Ilse Aichinger selber erklärte das als Reaktion auf die fehlenden Zusammenhänge in der Welt der Gegenwart: „Man kann nicht einfach drauflosschreiben und künstlich Zusammenhänge herstellen.“ [15] Ihre Poetik des Schweigens ist ihre Konsequenz aus der Ablehnung jeder Form von  Konformismus: „Gegen die sehr häufige Meinung des ‚So ist es eben‘, die, was sie vorfindet, fraglos akzeptiert. Die Welt verlangt danach, gekontert zu werden.“   (Wikipedia)

 Herzliche Grüße
Ekki

 harzgebirgler (05.11.24, 08:20)
hallo ekki,

sie wär' geworden ärztin lieber zwar
weil ihr der schreib-beruf zu schwierig war
und sah ihn auch stets kritisch offenbar:
https://de.wikipedia.org/wiki/Ilse_Aichinger#Über_das_Schreiben

lg
henning

 EkkehartMittelberg schrieb daraufhin am 05.11.24 um 17:18:
Merci, Henning,
für Aichinger war das Schreiben so schwierig, weil sie es für problematisch hielt: "
„Ich habe das [Schreiben] seit jeher für einen sehr schwierigen Beruf gehalten. Und ich wollte nie Schriftstellerin werden. Ich wollte Ärztin werden, das ist gescheitert an meiner Ungeschicklichkeit. Ich wollte zunächst eigentlich nur einen Bericht über die Kriegszeit schreiben. An ein Buch habe ich gar nicht gedacht, ich wollte nur alles so genau wie möglich festhalten. Als das Buch [Die größere Hoffnung] dann bei Fischer erschienen ist, stand noch immer viel zuviel drin. Ich wollte am liebsten alles in einem Satz sagen, nicht in zwanzig.“ [15]


„Schreiben ist kein Beruf. Heute nicht mehr. Die Sprache ist zersplittert, das müßte man doch wissen.  Robert Musil hat das vollkommen durchschaut. Aber die meisten schreiben rasch chronologisch und unaufmerksam vor sich hin. Sich als Autor allein zu definieren, ist heute nicht mehr möglich. Egal ob man Installateur, Krankenpfleger oder im Büro ist. Das ist noch eine andere Welt, auch wenn sie einen anödet. Wenn mich jemand nach meinem Beruf fragt, sage ich ‚privat‘.“ [15]

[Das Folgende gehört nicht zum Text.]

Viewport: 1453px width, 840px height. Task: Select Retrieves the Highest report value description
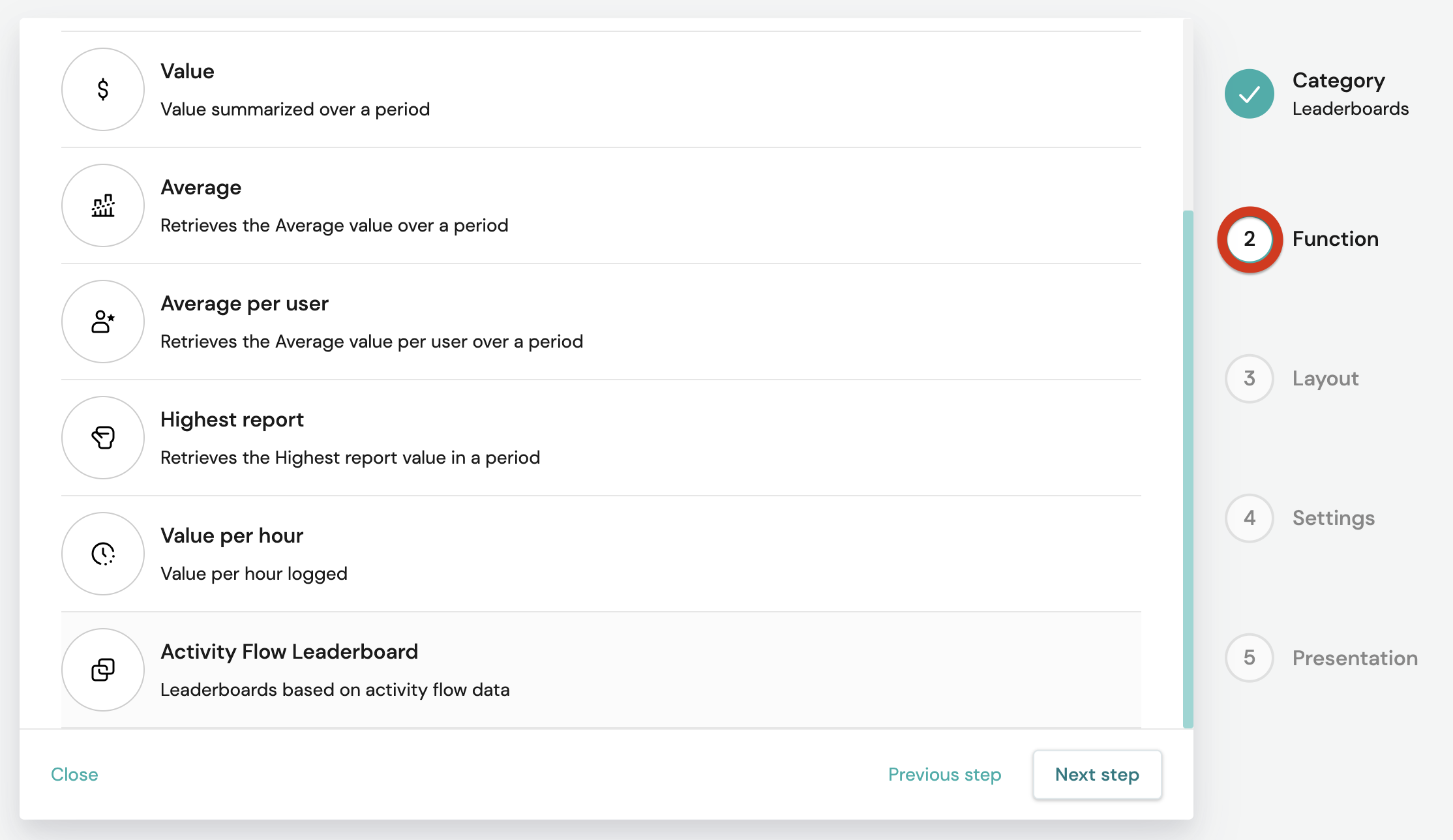point(350,457)
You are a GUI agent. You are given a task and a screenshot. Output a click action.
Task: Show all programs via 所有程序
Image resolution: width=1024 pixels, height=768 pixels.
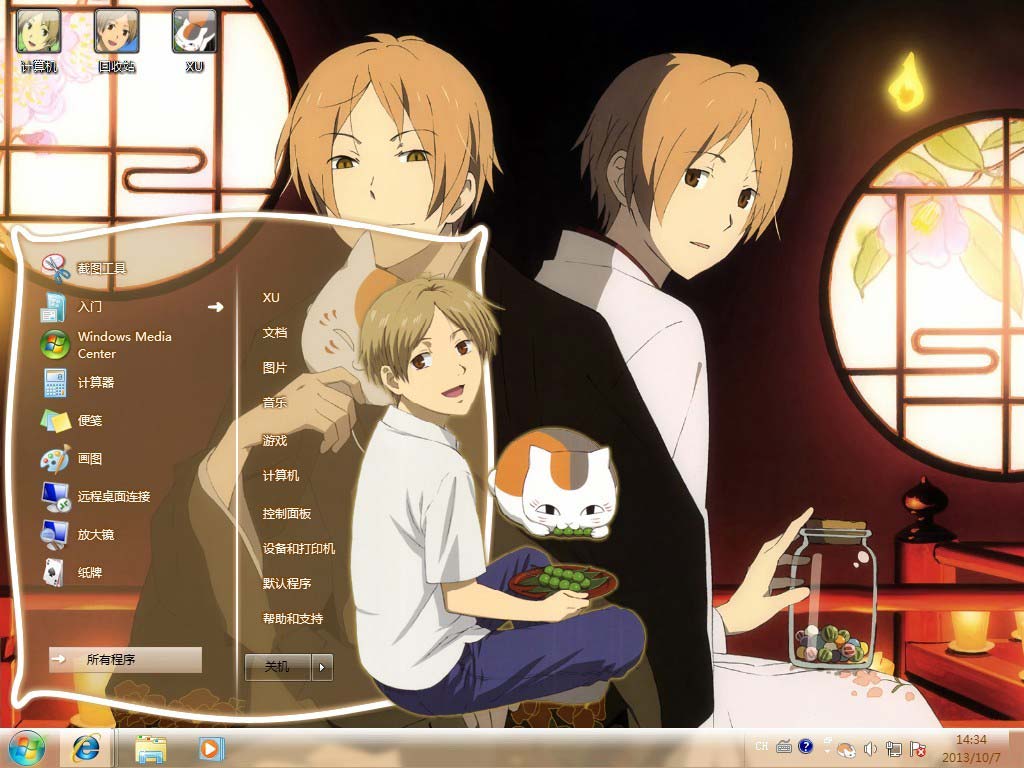(x=124, y=659)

„Das Schreiben spielt die Rolle, dass es mir vielleicht vorkommt, als hätte alles einen gewissen Sinn. Wenn mir zwei oder drei Sätze gelingen, dann habe ich das Gefühl, meine Existenz wäre nicht völlig absurd, als bliebe noch ein Funken Sinn übrig." (Wikipedia)

Beste Grüße
Ekki

 Teo (05.11.24, 17:32)
Hi Ekki,
Ilse Aichinger und die Gruppe 47....sie gehört zweifelsfrei zu den erinnerungswürden Personen der Literaturgeschichte.
Kennst du übrigens die Gruppe 48?
Eine Zusammenkunft deutschsprachiger Autoren und Literaturinteressierter.
Sie veranstalten jedes Jahr ein oder zwei Lyrik und Literaturwettbewerbe.
Wenn du möchtest, schicke ich dir mal den Link.
Lieben Gruß 
Teo

 EkkehartMittelberg äußerte darauf am 05.11.24 um 19:18:
Grauie, Teo,

ich freue mich über die Information zu der Gruppe 48, die ich nicht kenne.

LG
Ekki

 Mondscheinsonate (11.11.24, 11:03)
Ein Freund hatte ein Kaffeehaus in der Tuchlauben, da saß die Aichinger täglich als man noch rauchen durfte. Trank ihre Melangé und schrieb. Keiner wagte es, sie zu stören. Sie gehörte zur Stadt. Ich mochte sie auch gerne.

 EkkehartMittelberg ergänzte dazu am 11.11.24 um 11:36:
Merci, schön dem Kulturbetrieb so nahe zu sein.